Pudgy Penguins Take Over the Las Vegas Sphere and It’s More Than Just a Flex

Mohit Singh

Pudgy Penguins just pulled off a moment that most NFT projects can only dream about.

During Christmas week, the brand lit up the Las Vegas Sphere with its animated penguin characters. The display went live on Christmas Eve, wrapping the massive venue’s ultra-high-resolution LED screens with Pudgy visuals that were impossible to miss along the Strip.

This was not random hype. It was strategic.

Pudgy Penguins started in 2021 as a typical NFT collection. In April 2022, entrepreneur Luca Netz bought the project for $2.5 million worth of Ethereum. At the time, the NFT market was already cooling. Instead of doubling down on digital-only collectibles, Netz changed direction.

He went physical.

As NFT revenues dropped across the industry, Pudgy Penguins moved into toy production. What began as a way to survive quickly turned into a real business. Today, the company generates millions in toy sales.

Margins are still tight, as they often are in consumer products. But the scale is working. Pudgy Penguins is now on track to close 2025 with an estimated $50 million in total revenue.

That shift changed everything.

The brand has built a massive audience, with around 2 million followers on Instagram alone. Social media became its main marketing engine. Physical products gave the project stability. NFTs became part of the brand, not the entire business.

And that matters in today’s market.

The NFT sector struggled throughout 2025. First-quarter transaction volumes fell 63% year over year, dropping from $4.1 billion to $1.5 billion.
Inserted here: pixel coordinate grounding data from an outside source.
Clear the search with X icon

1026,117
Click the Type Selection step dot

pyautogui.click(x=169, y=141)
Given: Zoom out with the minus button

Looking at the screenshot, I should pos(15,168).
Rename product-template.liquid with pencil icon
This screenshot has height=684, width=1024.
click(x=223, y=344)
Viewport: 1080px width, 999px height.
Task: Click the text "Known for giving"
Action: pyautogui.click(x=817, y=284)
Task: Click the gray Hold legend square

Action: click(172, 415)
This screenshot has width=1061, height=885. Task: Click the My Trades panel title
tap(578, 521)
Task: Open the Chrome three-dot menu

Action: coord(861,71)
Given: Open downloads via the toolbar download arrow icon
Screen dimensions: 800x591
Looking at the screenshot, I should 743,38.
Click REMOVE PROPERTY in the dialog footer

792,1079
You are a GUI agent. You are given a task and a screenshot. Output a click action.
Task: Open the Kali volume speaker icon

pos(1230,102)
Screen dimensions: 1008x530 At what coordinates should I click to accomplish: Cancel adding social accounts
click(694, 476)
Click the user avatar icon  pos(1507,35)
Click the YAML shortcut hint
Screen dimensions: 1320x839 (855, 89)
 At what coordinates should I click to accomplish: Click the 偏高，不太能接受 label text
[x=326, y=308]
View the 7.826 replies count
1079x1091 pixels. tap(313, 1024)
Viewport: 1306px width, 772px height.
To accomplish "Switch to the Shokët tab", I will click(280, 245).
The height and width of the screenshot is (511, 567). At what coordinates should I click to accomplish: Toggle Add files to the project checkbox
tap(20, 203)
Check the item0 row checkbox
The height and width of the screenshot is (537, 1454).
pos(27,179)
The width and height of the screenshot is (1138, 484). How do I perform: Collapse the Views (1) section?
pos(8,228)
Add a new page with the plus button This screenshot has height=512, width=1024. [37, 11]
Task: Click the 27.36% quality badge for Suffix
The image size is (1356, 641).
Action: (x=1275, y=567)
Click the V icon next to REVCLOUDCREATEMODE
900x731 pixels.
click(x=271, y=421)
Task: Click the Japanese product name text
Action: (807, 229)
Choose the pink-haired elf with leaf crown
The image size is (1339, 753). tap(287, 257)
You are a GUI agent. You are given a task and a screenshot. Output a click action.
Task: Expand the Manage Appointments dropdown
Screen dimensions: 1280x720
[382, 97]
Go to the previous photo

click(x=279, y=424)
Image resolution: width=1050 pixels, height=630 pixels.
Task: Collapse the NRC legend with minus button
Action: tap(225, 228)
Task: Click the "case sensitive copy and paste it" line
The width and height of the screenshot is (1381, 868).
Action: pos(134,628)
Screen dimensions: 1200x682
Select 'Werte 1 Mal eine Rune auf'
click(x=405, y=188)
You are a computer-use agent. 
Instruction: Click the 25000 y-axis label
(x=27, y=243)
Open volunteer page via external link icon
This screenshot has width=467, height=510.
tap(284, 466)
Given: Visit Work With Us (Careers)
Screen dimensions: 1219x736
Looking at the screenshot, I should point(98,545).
March was even worse, with sales down 76% compared to the same month in 2024.

By December, total NFT market capitalization slid to roughly $2.5 billion, the lowest level of the year.

Most projects felt the pain. Pudgy Penguins did not collapse. It adapted.

While profile-picture NFTs lost momentum, another category quietly gained traction. NFTs tied to real-world collectibles.

Platforms like Courtyard.io are showing how this works. Courtyard links authenticated Pokémon cards to on-chain tokens. Users can trade the NFT or redeem it for the physical card. The value comes from the real item. Blockchain just makes ownership easier.

The numbers back it up.

CryptoSlam data shows Courtyard processed more than 230,000 transactions and generated about $13.9 million in sales over the past 30 days. According to CEO Nicolas le Jeune, blockchain is simply the tool, not the selling point. The asset itself still drives demand.

That same mindset explains Pudgy Penguins’ success.

The Las Vegas Sphere display was not about NFTs. It was about brand power. Toys, content, community, and culture came first. The blockchain was just part of the stack.

In a year when most NFT projects faded, Pudgy Penguins showed what survival, and growth, actually looks like.